The shares will be issued to the Company upon execution of the final agreement.
The Company has agreed to advance to UPI $1.5 million, in a form yet to be
determined, for working capital in accordance with an agreed business plan.
Similarly, the Company will advance, in a form and on a schedule to be
determined, additional amounts up to $8.5 million in accordance with the
business plan. The agreement will be subject to due diligence by both parties
and the execution of the final agreement. As part of the agreement, the Company
will have a five-year option to acquire, in exchange for shares of the Company,
an additional 29% of the outstanding equity of UCI.

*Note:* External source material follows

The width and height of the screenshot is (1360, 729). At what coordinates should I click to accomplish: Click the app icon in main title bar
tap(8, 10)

There can be no assurances that the Company will reach definitive agreements
with either GCN or UCI, that all the conditions precedent will be met, or that
the Company will be successful in obtaining the financing necessary to close the
UCI transaction.


                                       9
<PAGE>

PART I. Financial Information

Item 2. Management's Discussion and Analysis or Plan of Operations

This report, including the disclosures below, contains certain forward-looking
statements that involve substantial risks and/or uncertainties. When used
herein, the terms "anticipates," "expects," "estimates," "believes" and similar
expressions, as they relate to the Company or its management, are intended to
identify such forward-looking statements. The Company's actual results,
performance or achievements may differ materially from those expressed or
implied by such forward-looking statements.

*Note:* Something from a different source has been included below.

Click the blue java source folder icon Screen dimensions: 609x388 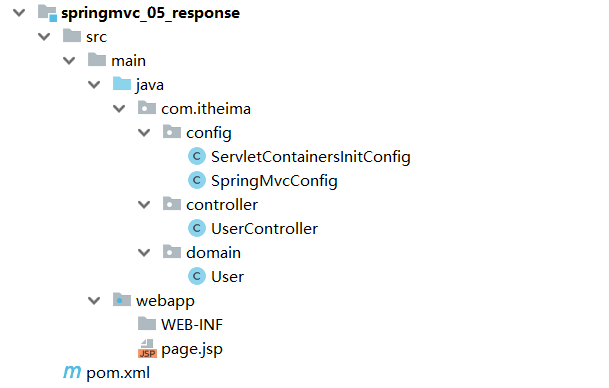click(x=122, y=84)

                             RESULTS OF OPERATIONS

The Company seeks to manage its business to enhance long-term growth and
shareholder value. The Company also seeks to utilize financial leverage, equity
funding, and cash flow generated from operations to support capital expenditures
and possible future acquisitions. The Company intends to be an acquirer of new
technologies that would (i) result in an acceptable rate of return on such long
term investments and (ii) provide adequate opportunity to effectively implement
the Company's operating strategies.

Three months ended March 31, 1998 and 1997

Operating (loss)

Revenues for the three months ended March 31, 1998 decreased approximately $1.6
million. The revenue decrease were primarly associated with decreased levels of
operations in the wholesale carrier business and the suspension of the
operations of the Company's Vision 21, Inc. subsidiary. The Company has decided
to concentrate its efforts on the three components of its wholesale operations,
the Telecommunications, Carrier Sales and Satellite Services businesses. The
Satellite Services Business was started in late April 1998. The Company
currently has no revenues from any of these three businesses.

As of March 31, 1998, no revenues were being generated from the wholesale
carrier business. The Company is in the process of implementing third party
strategic relationships necessary to facilitate traffic under expected revenue
contracts. See footnote 6 to financial statements - Subsequent Events. Although
the Company anticipates new business in the near future which will be
facilitated under such strategic relationships, there can be no assurance that
the Company will be successful in generating revenues.

Communication and marketing services expenses decreased for the three months
ended March 31, 1998 approximately $1.7 million compared to the corresponding
period of the prior year. Substantially all of the decreases were associated
with the decreased revenue levels.

General and administrative costs decreased approximately $1.4 million for the
three months ended March 31, 1998 compared to the corresponding period in 1997.
The entire decrease during the first quarter of 1998 resulted from the Company's
decision to scale back its operations until meaningful revenue contracts can be
signed and implemented.


                                       10
<PAGE>

The Company has also experienced unusually high levels of consulting and legal
expenses associated with financing matters and ongoing litigation. The Company
does not anticipate incremental increases in general and administrative costs in
conjunction with anticipated future revenue growth.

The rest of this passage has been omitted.